We split into groups and discussed things that we thought needed to be brought up with regard sex in america. I had just had a conversation the week before about all this, about how Americans are taught how to find the best jobs, and we’re armed with the skills needed to be whatever we want to be professionally, but we’re not given the skills, both personally and emotionally, to deal with how to be the best partner. Nowhere in our higher education, or lower education, do we receive the proper tools to have better communication and relationships with lovers. And why not? Aren’t personal relationships just as important as professional ones?
The conversation lasted for almost two hours. It would have gone longer but we were literally kicked out of the auditorium after the allotted timeframe. Still there was much more to say, and many ways to say it. And after one night, after only two hours of talking about sex, I felt the conversation was changing. It was on that Friday night, that a group of sex positive people in NYC fanned the flame and felt the flicker.

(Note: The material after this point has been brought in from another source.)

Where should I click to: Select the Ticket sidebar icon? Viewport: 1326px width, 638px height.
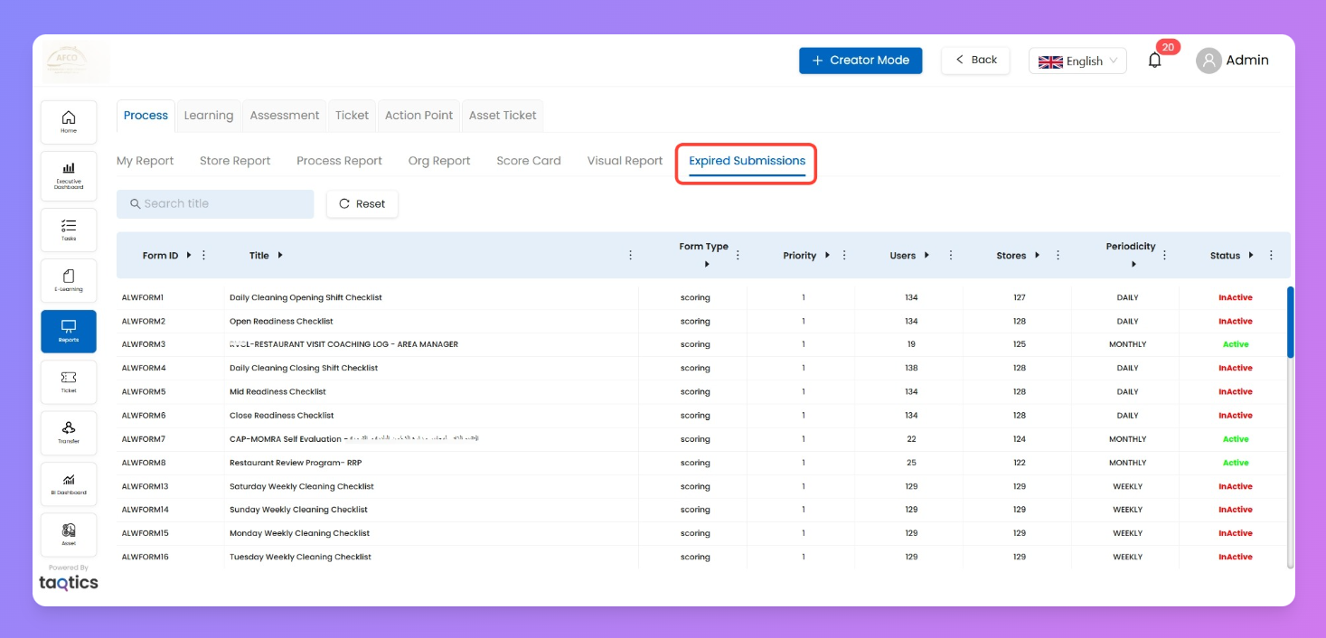pos(69,381)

March 13th, 2009 at 2:35 pm
<i. Nowhere in our higher education, or lower education, do we receive the proper tools to have better communication and relationships with lovers. And why not? Aren’t personal relationships just as important as professional ones?
I absolutely agree with you on this. Of course, we can’t even get people to talk about the basic mechanics of sex in most higher education institutions, let alone middle and high schools. It should be no surprise that there’s no delving into the complexities of relationship development and the like.
I do agree that there needs to be a fundamental shift in the way we deal with sexuality, especially female sexuality in our culture.